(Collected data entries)
::::
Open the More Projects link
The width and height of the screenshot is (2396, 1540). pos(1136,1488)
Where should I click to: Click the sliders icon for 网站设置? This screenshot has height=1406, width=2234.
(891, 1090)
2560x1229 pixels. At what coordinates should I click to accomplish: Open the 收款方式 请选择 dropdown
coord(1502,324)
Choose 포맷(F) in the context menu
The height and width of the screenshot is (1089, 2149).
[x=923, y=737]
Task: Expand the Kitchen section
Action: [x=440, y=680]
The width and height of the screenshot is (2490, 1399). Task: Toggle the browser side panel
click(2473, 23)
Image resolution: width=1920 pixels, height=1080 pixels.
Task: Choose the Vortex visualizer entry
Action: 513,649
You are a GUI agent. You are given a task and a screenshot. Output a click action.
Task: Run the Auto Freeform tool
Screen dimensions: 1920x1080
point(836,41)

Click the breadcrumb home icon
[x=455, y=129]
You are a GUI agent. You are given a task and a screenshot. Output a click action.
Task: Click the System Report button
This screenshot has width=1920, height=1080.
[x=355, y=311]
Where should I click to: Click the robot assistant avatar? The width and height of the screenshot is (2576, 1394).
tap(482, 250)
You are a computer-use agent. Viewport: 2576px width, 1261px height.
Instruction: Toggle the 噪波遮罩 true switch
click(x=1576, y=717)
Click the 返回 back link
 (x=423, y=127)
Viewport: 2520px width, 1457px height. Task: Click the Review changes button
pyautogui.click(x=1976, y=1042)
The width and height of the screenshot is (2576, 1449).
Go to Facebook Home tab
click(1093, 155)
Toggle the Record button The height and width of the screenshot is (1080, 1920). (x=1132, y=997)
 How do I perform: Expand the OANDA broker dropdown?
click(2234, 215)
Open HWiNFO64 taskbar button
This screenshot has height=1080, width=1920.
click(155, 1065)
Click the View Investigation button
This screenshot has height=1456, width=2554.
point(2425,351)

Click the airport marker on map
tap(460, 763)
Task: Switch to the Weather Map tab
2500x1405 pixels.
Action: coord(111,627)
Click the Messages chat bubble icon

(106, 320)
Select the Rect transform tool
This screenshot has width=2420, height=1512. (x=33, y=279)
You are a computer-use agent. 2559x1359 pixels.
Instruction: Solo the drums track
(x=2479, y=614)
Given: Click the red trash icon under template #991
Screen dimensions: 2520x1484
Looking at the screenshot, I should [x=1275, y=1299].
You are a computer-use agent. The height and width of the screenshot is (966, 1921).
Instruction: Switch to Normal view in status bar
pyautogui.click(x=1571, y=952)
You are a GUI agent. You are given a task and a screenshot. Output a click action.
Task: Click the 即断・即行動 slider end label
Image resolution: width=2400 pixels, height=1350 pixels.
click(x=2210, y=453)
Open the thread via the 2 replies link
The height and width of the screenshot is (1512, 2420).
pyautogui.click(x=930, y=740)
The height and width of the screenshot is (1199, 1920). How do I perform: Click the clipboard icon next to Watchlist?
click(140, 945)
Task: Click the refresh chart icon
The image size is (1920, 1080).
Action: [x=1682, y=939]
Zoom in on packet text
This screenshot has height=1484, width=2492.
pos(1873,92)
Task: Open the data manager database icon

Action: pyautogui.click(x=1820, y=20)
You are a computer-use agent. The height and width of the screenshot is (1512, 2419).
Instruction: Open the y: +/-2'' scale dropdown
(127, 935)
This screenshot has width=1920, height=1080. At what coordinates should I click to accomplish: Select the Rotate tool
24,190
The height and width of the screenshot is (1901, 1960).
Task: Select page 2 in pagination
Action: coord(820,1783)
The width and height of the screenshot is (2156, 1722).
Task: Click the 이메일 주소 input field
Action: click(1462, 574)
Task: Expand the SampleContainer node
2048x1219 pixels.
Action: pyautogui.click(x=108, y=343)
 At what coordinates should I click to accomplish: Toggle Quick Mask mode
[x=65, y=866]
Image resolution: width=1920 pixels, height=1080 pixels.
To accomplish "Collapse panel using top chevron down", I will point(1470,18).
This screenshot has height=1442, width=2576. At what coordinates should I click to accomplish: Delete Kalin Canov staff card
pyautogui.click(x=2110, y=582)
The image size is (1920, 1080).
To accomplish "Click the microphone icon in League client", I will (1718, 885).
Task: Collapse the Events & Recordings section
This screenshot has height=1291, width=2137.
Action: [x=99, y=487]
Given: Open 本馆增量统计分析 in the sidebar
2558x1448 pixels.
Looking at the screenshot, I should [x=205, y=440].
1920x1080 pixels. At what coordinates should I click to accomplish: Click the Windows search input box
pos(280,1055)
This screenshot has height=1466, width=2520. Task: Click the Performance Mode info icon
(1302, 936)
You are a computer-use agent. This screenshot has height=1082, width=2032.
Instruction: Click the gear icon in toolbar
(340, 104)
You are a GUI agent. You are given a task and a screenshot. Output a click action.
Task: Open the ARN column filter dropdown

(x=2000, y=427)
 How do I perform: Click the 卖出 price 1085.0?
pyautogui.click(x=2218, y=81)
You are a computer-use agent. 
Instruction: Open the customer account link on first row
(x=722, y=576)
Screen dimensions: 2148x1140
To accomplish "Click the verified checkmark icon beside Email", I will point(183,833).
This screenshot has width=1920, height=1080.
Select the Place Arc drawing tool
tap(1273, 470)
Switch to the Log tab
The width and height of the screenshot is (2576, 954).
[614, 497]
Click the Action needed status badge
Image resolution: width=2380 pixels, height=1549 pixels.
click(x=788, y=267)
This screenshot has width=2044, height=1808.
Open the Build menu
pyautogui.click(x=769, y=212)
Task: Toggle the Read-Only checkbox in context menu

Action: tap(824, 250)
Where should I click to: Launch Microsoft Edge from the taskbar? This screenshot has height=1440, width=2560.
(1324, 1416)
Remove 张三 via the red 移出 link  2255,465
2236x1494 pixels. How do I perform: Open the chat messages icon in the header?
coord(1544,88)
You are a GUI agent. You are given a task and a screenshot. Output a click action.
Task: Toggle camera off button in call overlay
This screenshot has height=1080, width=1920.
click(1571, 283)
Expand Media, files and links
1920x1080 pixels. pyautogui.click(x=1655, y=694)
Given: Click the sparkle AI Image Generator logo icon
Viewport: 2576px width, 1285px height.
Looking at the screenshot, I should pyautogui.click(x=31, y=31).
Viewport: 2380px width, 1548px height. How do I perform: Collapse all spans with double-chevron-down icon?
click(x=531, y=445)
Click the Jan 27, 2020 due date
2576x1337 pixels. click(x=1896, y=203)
::::
▸ Work to be completed:
Where the string "computer" occurs in the data, return the whole line.

▸ Result for this exercise:
You are a computer-use agent. Viewport: 2576px width, 1261px height.
You are a computer-use agent. 2559x1359 pixels.
You are a computer-use agent. The height and width of the screenshot is (966, 1921).
You are a computer-use agent. The height and width of the screenshot is (1512, 2419).
You are a computer-use agent. This screenshot has height=1082, width=2032.
You are a computer-use agent. 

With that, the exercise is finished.